Diese Distanz ist beim Konsum verschiedenster True-Crime-Formate in jedem Fall gewährleistet. Wir befinden uns nämlich in Sicherheit, während wir das aufbereitete Material in uns aufsaugen, das meist aus Beschreibungen des Tathergangs, der Biografie von TäterInnen und Opfern, dem Gerichtsprozess, medialer Berichterstattung, O-Tönen von AugenzeugInnen oder Informationen zur Rechtslage besteht. Da kann es schnell passieren, dass wir zu Hobby-JuristInnen oder –ErmittlerInnen mutieren. Social Media, Online-Communities und Co. bieten einen geeigneten Raum, um unsere Gedanken mit Gleichgesinnten zu teilen. Was nach einem ungewöhnlichen Zeitvertreib klingt, hat in der Vergangenheit tatsächlich das ein oder andere Mal dazu beigetragen, einen unaufgeklärten Mord zu lösen. Die Autorin Michelle McNamara beispielsweise half als Hobby-Ermittlerin, den sogenannten Golden State Killer hinter Gitter zu bringen.

Aber nicht jeder, der etwas zu einem Fall zu sagen hat, sollte das auch tun. True-Crime-Formate können dazu beitragen, dass Sympathien mit TäterInnen und Antipathien mit Opfern entstehen.
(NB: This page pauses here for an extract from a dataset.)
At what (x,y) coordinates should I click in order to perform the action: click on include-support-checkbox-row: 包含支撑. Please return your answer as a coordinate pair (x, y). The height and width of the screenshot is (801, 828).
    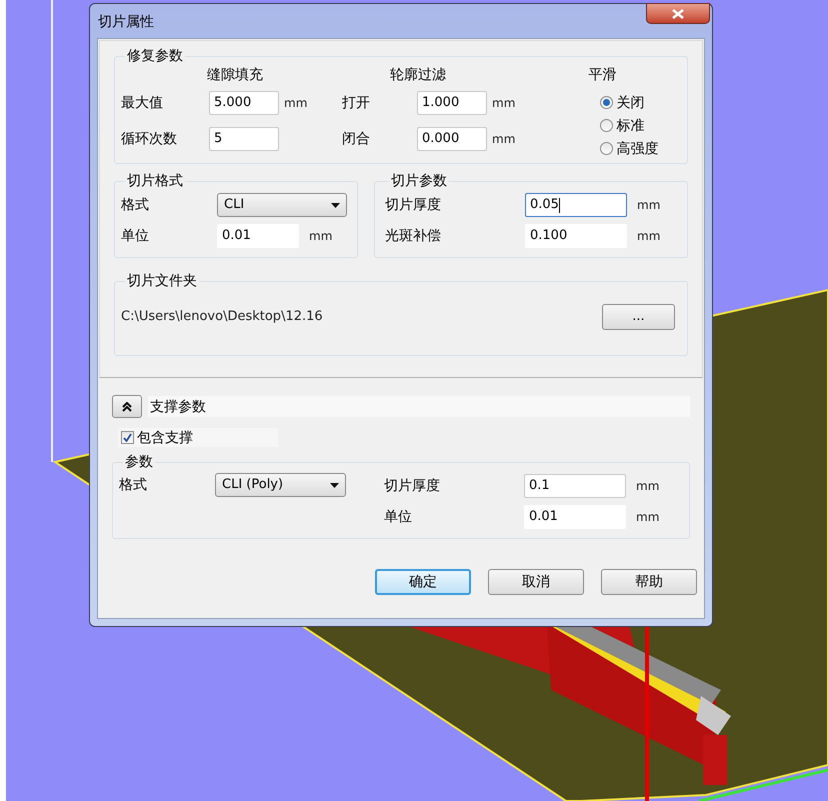
    Looking at the image, I should click on (198, 438).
So geschieht es Natascha Kampusch, die acht Jahre von ihrem Peiniger Wolfgang Přiklopil im Keller seines Hauses festgehalten wurde, bis ihr 2006 endlich die Flucht gelang. Bis heute wird sie im Internet dafür angefeindet, dass sie sich nicht so verhalte, wie es von einem Opfer erwartet wird. Nicht selten werden zugleich Sympathien für MörderInnen erzeugt, indem deren Schicksalsschläge und leidvolle Kindheitsgeschichten zur Darstellung kommen. Um ein breites Publikum anzusprechen und mehr Spannung in einen Fall zu bringen, werden Fakten auf eine bestimmte Wirkung hin arrangiert oder weggelassen; der Tathergang häufig dramatisch zugespitzt. So lebt das Genre auch von der Frage: Ist der/die TäterIn es tatsächlich gewesen? – Denn Justizirrtümer kommen schließlich vor. Der/die MörderIn wird häufig uneindeutig dargestellt, um die Spannung aufrecht zu halten. Auf diese Weise wird ein Blick in die Seele des Menschen geboten, der es uns ermöglicht, mitzufiebern. Nach diesem Prinzip funktioniert auch die True-Crime-Erfolgsserie Making a Murderer, die 2015 auf Netflix erscheint. Nun könnte man meinen, dass es löblich ist, die komplexe Innenwelt eines Menschen in den Mittelpunkt eines Unterhaltungsformats zu stellen und diese vielschichtig zu beleuchten. Ist es auch, keine Frage. Aber ist die Hauptmotivation des Streaming-Anbieters Netflix, der im Jahr 2020 einen Gewinn von 2,76 Milliarden US-Dollar erzielte, tatsächlich der aufklärerische Ansatz?

Und was ist eigentlich mit der Frage nach der Moral? Denn letzten Endes wird aus wahren Mordfällen, aus dem Schicksal realer Opfer, aus ihrer Angst, ihrer Verzweiflung und dem Leid ihrer Familien ein Unterhaltungsgeschäft, dessen MacherInnen wir fleißig unser Geld in die Hände drücken. Der Hype ist an mancher Stelle sicherlich ein Segen, wenn das öffentliche Interesse dazu beiträgt, die Wahrheit ans Licht zu bringen und mögliche Justizirrtümer aufzudecken. Auch die Anregung zur Auseinandersetzung mit der menschlichen Psyche kann einen wertvollen aufklärerischen Beitrag leisten. Doch – und jetzt kommen wir zur Kehrseite des Erfolgsgenres und den moralisch verwerflichen Aspekten – darf den Betroffenen zum Zwecke der Unterhaltung niemals noch mehr Leid widerfahren, als sie bereits durchmachen mussten. Etwa durch Fake News zum Fall, durch sogenanntes Victim Blaming oder skurrile Hypes um MörderInnen wie Charles Manson. Lasst uns also respektvoll, bewusst und zurückhaltend mit den Schicksalen realer Menschen umgehen, solange wir auf die Erscheinung des neuen Fitzeks warten.